Flash Flooding around Coles Hill, Proposed Uranium Mining and Milling!
WORLD VIRGINIA | February 17, 2011
Energy | | Gailon Totheroh
By 2015 Virginia could become a major part of a renaissance in alternatives to carbon fuels—or not.
Virginia Uranium, Inc. is proposing to develop a uranium mine in Pittsylvania County near Danville on the state’s southern border. The Coles Hill project could yield enough ore to add 2 million pounds of processed “yellowcake” uranium annually to the 4.2 million pounds produced domestically for nuclear power plants.
However, safety concerns could trump mining.
The National Academy of Sciences held hearings in Danville in December and in Richmond last week, with a major report due to the Uranium Mining Subcommitte of the Virginia Coal and Energy Commission by December.
A 1982 state law bans uranium mining. Environmental groups including the Dan River Basin Association, the Virginia Conservation Network, and the Virginia chapter of the Sierra Club, along with some residents, have opposed tapping the deposit because they worry that the mining and milling will foul the air, rivers, streams and reservoirs with radioactive tailings scattered by torrential rains or hurricanes. That could contaminate with radioactivity the water sources for the nearly 2 million residents of the Hampton Roads area.
"The threat to downstream communities like Virginia Beach is real,” said Cale Jaffe, staff attorney for the Charlottesville-based Southern Environmental Law Center (SELC). “We expect our elected officials to take sufficient time to weigh the evidence about these threats before taking any action."
Uranium mining elsewhere in the U.S. has taken place in drier, western climates.

****************

▸ **Work instruction 1**
Return the passage of the Coles Hill article from "A 1982 state" to "Hampton Roads area.", copied word for word.
▸ **Work instruction 2**
Answer these questions from the Coles Hill article:
(a) In which county is the uranium mine proposed?
(b) In what year was the state law that bans uranium mining passed?
(c) What position does Cale Jaffe hold?
▸ **Work instruction 3**
For each statement, say whether it agrees with the Coles Hill article, and quote the words that decide it.
(a) The National Academy of Sciences held a hearing in Danville in December.
(b) The Coles Hill project could add 4.2 million pounds of yellowcake uranium a year.
(c) Uranium mining elsewhere in the U.S. has taken place in wetter climates.

****************

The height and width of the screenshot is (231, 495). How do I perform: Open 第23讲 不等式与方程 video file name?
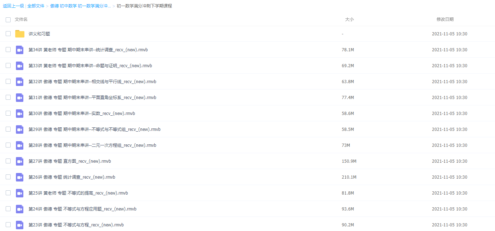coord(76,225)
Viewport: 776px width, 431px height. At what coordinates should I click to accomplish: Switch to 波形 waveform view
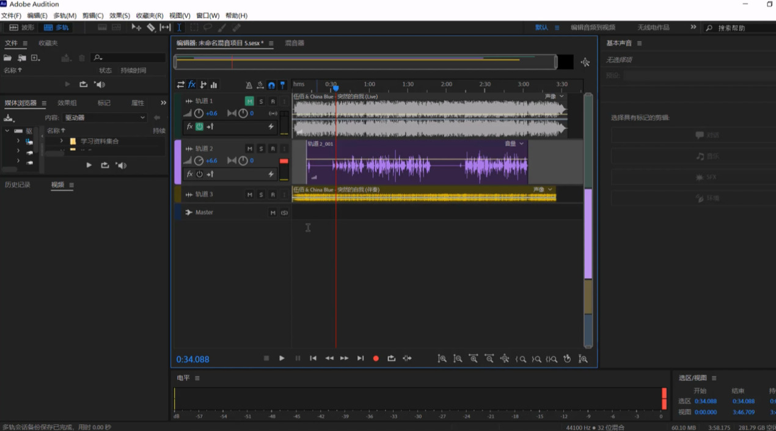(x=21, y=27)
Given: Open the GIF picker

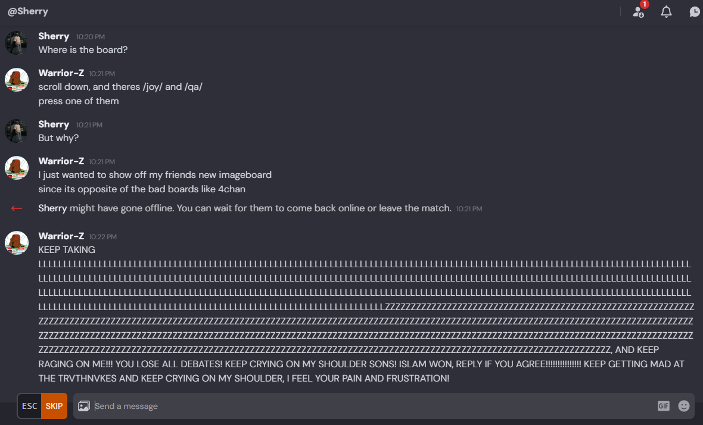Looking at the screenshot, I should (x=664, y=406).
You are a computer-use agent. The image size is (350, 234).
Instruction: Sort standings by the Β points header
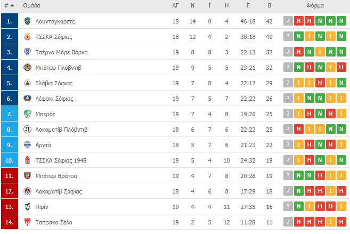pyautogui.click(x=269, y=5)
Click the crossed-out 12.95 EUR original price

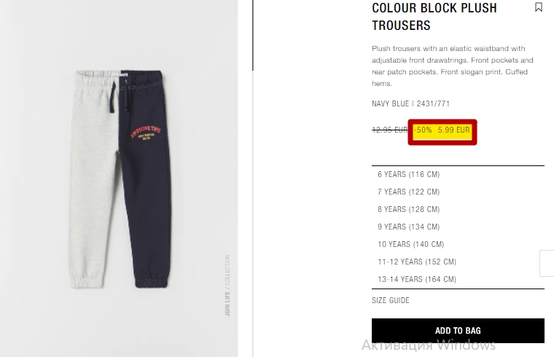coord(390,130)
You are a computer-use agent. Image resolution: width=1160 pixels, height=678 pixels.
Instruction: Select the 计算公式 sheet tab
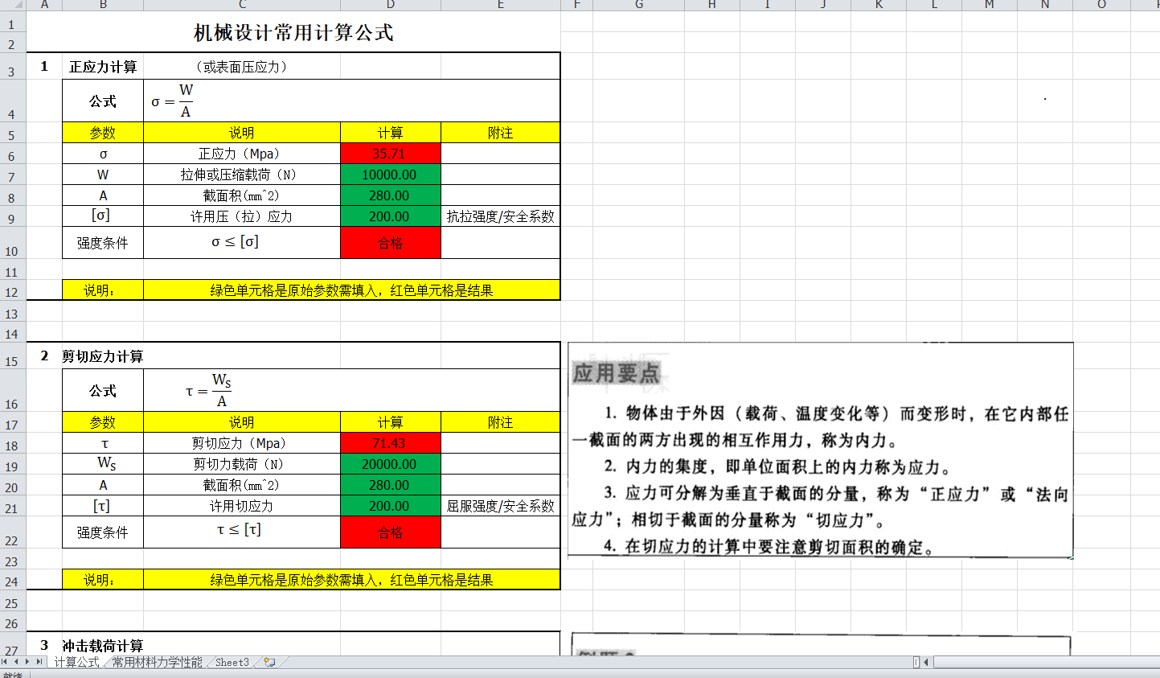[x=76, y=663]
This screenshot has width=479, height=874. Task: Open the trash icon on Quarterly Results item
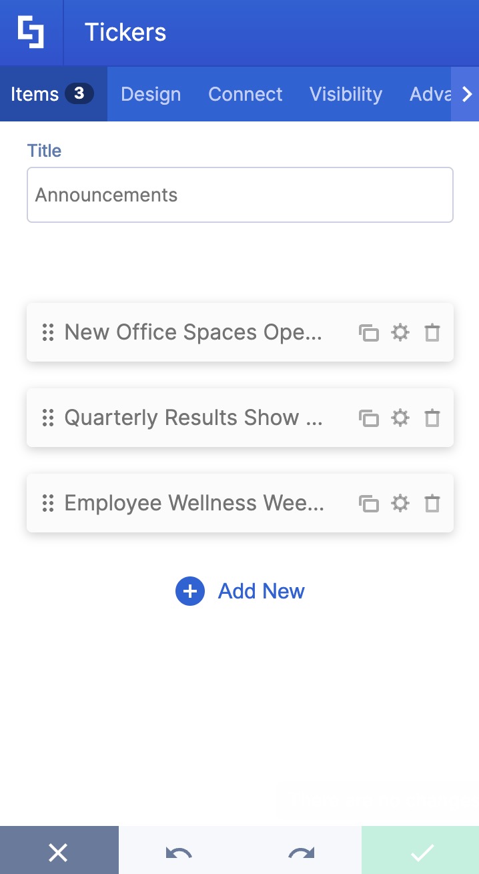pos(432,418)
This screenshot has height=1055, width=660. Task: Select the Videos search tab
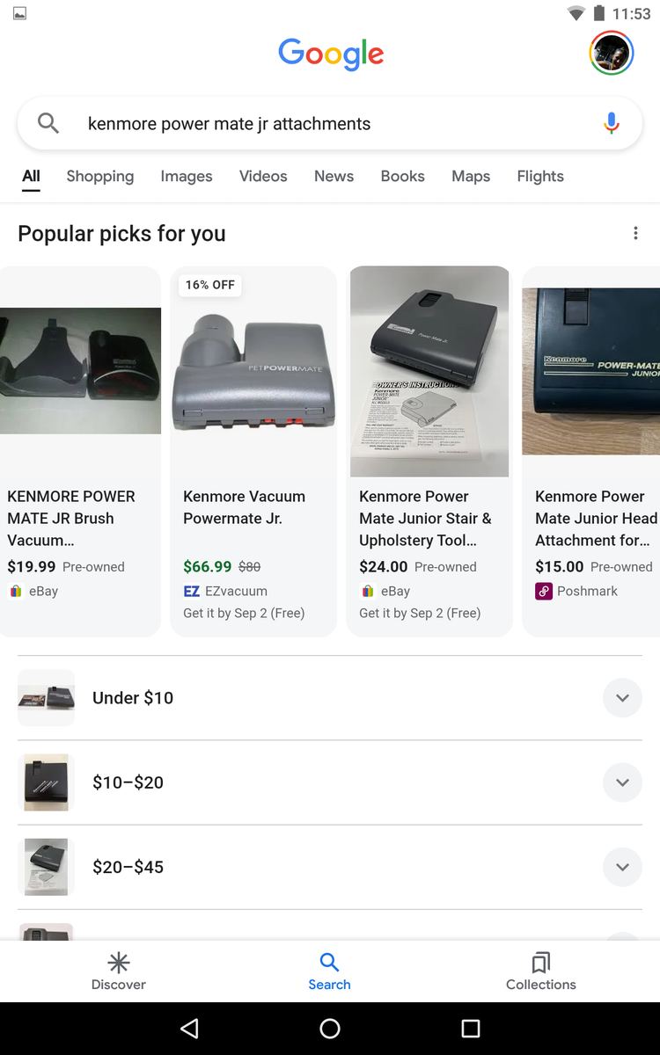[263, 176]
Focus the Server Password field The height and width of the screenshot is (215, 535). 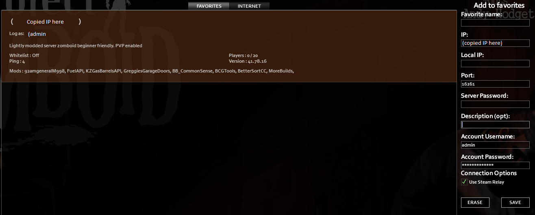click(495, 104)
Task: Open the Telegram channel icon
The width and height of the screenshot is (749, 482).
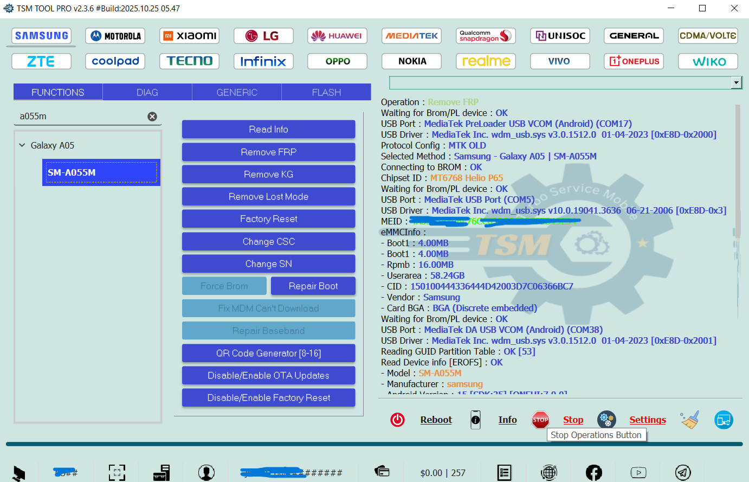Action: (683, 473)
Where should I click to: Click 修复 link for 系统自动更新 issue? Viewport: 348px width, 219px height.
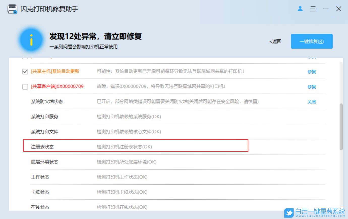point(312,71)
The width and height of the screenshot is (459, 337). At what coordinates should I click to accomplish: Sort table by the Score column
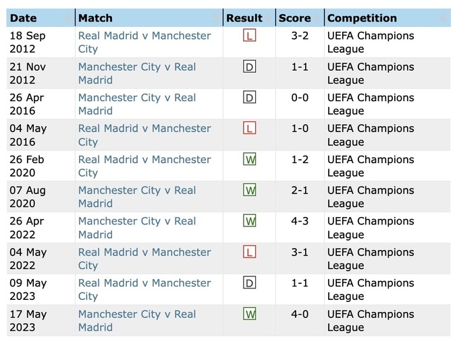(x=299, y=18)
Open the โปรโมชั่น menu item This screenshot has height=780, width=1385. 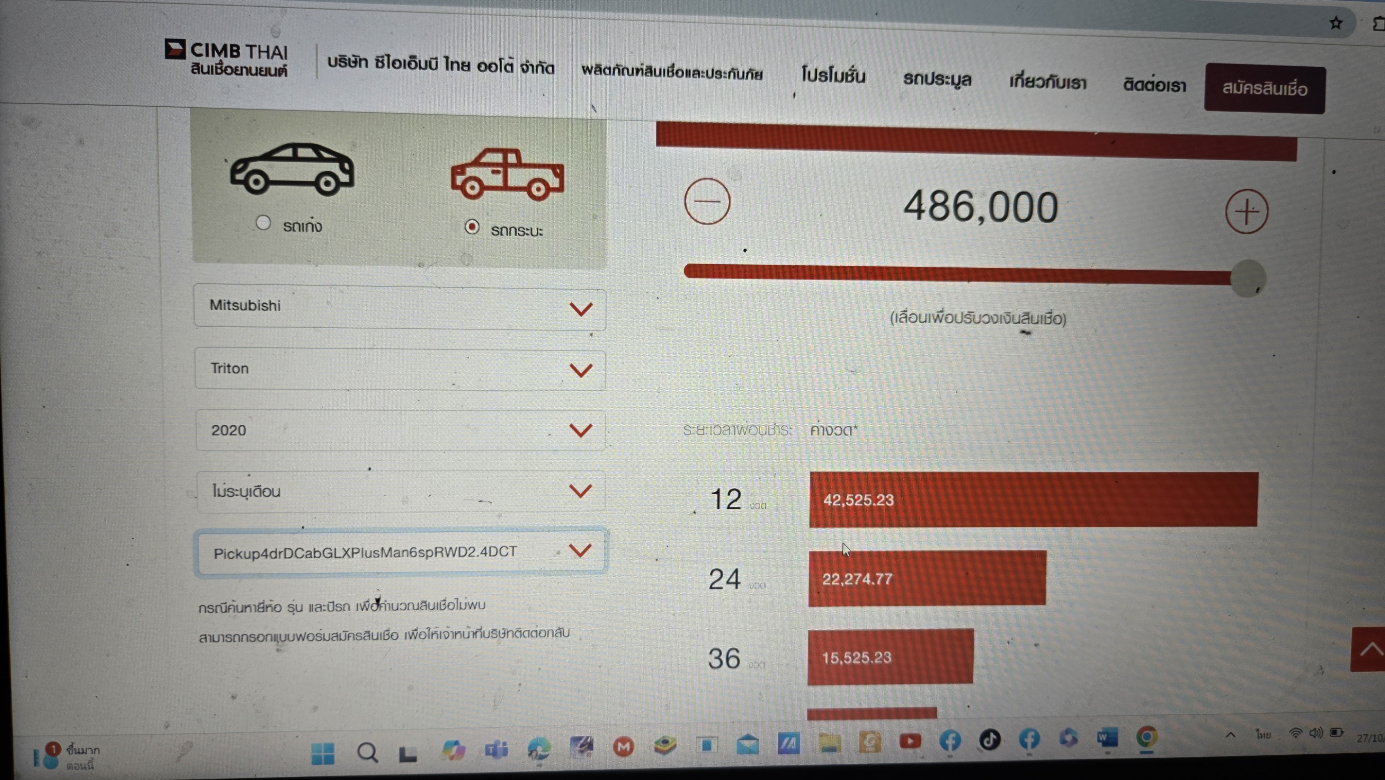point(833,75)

****************

▸ **Answer section 1**
A 1982 state law bans uranium mining. Environmental groups including the Dan River Basin Association, the Virginia Conservation Network, and the Virginia chapter of the Sierra Club, along with some residents, have opposed tapping the deposit because they worry that the mining and milling will foul the air, rivers, streams and reservoirs with radioactive tailings scattered by torrential rains or hurricanes. That could contaminate with radioactivity the water sources for the nearly 2 million residents of the Hampton Roads area.

▸ **Answer section 2**
(a) Pittsylvania County
(b) 1982
(c) Staff attorney for the Southern Environmental Law Center (SELC)

▸ **Answer section 3**
(a) Yes: "The National Academy of Sciences held hearings in Danville in December"
(b) No: "could yield enough ore to add 2 million pounds"
(c) No: "has taken place in drier, western climates"